After Two Officers Are Indicted For Shooting Citizens, Dallas Police Dept. Decides Body Cameras Might Be A Good Idea
from the this-means-no-more-griping-about-citizens-filming-officers dept
Mandatory body cameras for police officers may not fix everything (see also: Albuquerque, NM), but it’s a step in the right direction. The problem is that this directive usually follows preventable tragedies or years of systemic abuse (see also: New York City Police Department). The Dallas, Texas police department is next in line for body cameras, thanks to two of its officers being indicted following questionable shootings.
Dallas Police Chief David Brown called for body cameras for officers this week after two city police officers were indicted for shooting civilians, one of whom was a mentally ill man who was off his medications.
The Associated Press said that Officers Cardan Spencer and Amy Wilburn were both charged with aggravated assault by a public servant in cases where their testimony did not match up with video evidence.
Spencer was indicted by a Dallas County grand jury last week over the shooting of 52-year-old Bobby Bennett, which took place on October 13 of last year. Spencer claimed that Bennett lunged at him with a knife, prompting him to open fire. Video taken from a neighboring house’s surveillance cameras, however, showed Bennett standing stock still on the lawn of his mother’s home in Rylie, TX, before being struck by a bullet and crumpling to the ground.
Here’s the video being referenced, which contradicts (former) Officer Spencer’s report.
Putting cameras on officers will remind them that they are being recorded and won’t be as able to rewrite narratives on the fly. (Of course, officers have ways of circumventing this technology and remaining unrecorded…)
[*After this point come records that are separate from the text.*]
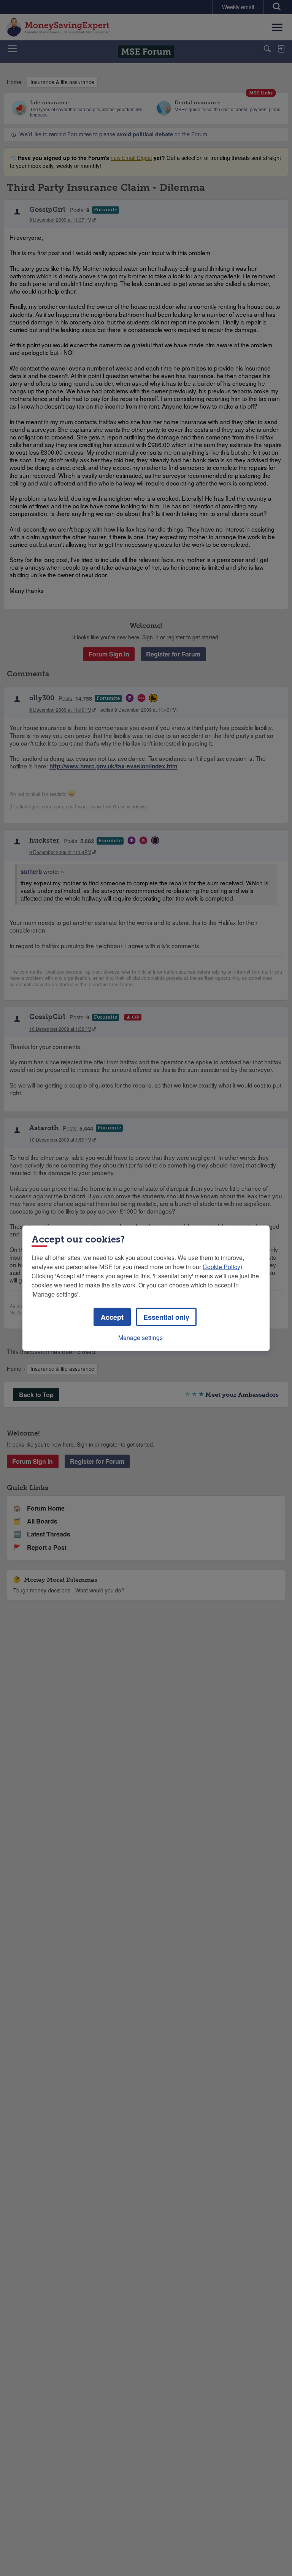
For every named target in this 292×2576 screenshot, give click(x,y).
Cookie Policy (221, 1266)
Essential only (166, 1317)
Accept (112, 1317)
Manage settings (140, 1337)
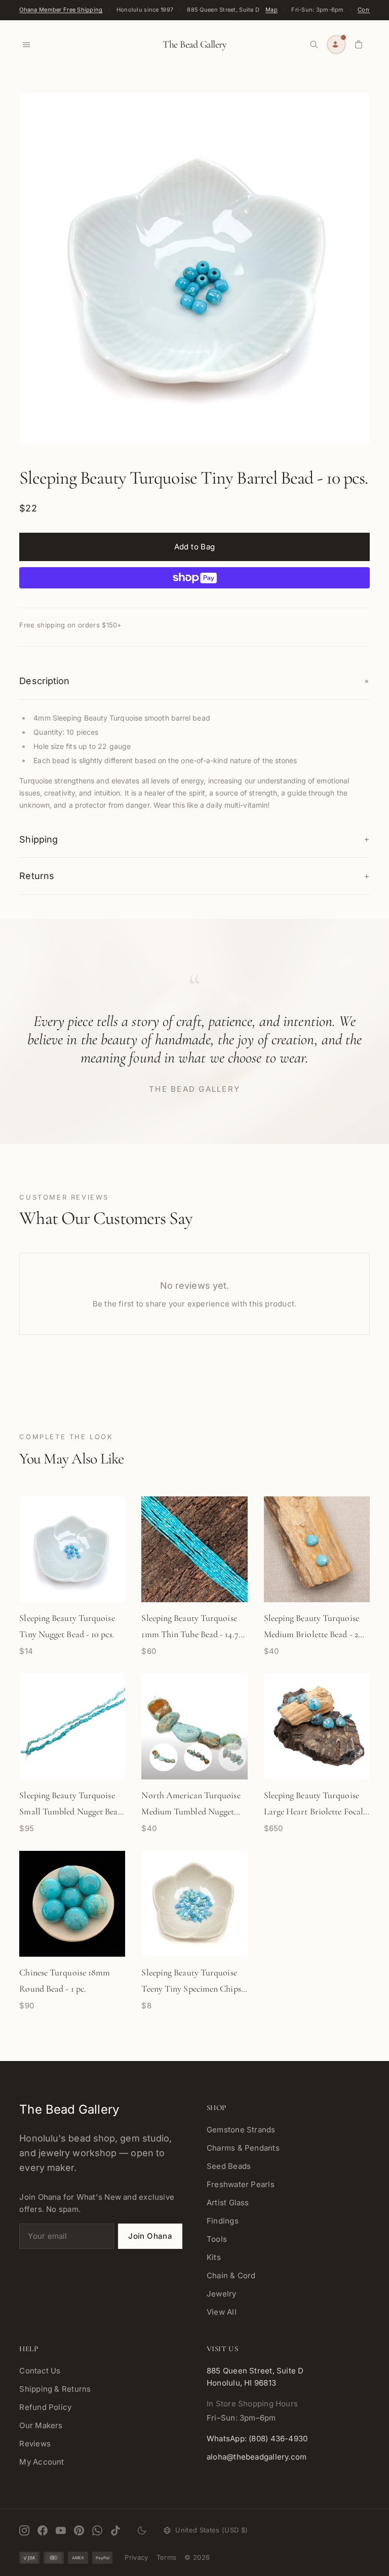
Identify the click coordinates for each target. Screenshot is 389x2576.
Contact (369, 9)
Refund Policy (45, 2407)
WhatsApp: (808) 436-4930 (257, 2438)
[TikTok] (115, 2530)
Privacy (136, 2557)
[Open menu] (26, 44)
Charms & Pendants (243, 2148)
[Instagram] (24, 2530)
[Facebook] (42, 2530)
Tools (217, 2239)
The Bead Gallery (194, 44)
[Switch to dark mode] (142, 2530)
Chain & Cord (231, 2275)
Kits (214, 2257)
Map (271, 9)
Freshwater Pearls (241, 2184)
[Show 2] (163, 1757)
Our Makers (40, 2425)
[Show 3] (198, 1757)
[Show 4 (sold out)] (232, 1757)
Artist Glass (228, 2202)
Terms (167, 2557)
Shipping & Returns (55, 2389)
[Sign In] (336, 44)
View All (222, 2312)
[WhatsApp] (97, 2530)
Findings (223, 2221)
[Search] (314, 44)
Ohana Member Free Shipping (60, 9)
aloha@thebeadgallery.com (256, 2457)
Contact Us (39, 2370)
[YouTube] (61, 2530)
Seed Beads (229, 2166)
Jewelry (222, 2293)
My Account (41, 2462)
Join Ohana (150, 2236)
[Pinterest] (79, 2530)
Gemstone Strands (241, 2129)
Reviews (35, 2443)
Dallas Police Association President Ron Pinkston, who had criticized the firings of Wilburn and Spencer, said he is “disgusted and alarmed” by the decision, especially since Bennett did have a knife.
“The Dallas Police Department has the most restrictive deadly force policy in the nation,” he said. “I believe Dallas police officers will now be hesitant and reluctant to use deadly force, and the result will be more names on the police memorial wall.”
This is the usual bluster pushed by police unions any time someone finds an officer at fault. All hell will apparently break loose if civil liberties are respected and deadly force curtailed. The Dallas Police Memorial Wall features memorializes a total of 80 officers who died in the line of duty — over the last 122 years. Only about 46 of these deaths can be potentially attributed to the deadly actions of others. (29 were accidental or natural causes.) The six deaths attributed to police pursuit could land in either column, especially as more people realize high speed pursuits endanger everybody, not just the cops or the person being pursued. This means Dallas cops are dying at the hands of criminals at a rate of about one every three years — a rate much, much lower than those dying at the hands of officers, who have two unjustified killings since last October.
This is the same argument Mayor Bloomberg offered when it appeared “his” officers would be subjected to some actual oversight. Cops will die because they’ll hesitate. Given these two indictments, it seems highly unlikely. The mentally ill man was shot while he stood still with his hands at his sides. The other person killed was unarmed.
And let’s not forget that the Dallas PD has one of the most accommodating policies in the nation when it comes to officer-involved shootings, one that allows narratives to be created post facto, utilizing all available information at hand.
Any Dallas officer involved in a police shooting — whether the officer fired a weapon or witnessed the gunfire — will now have the right to remain silent for 72 hours under a new department policy.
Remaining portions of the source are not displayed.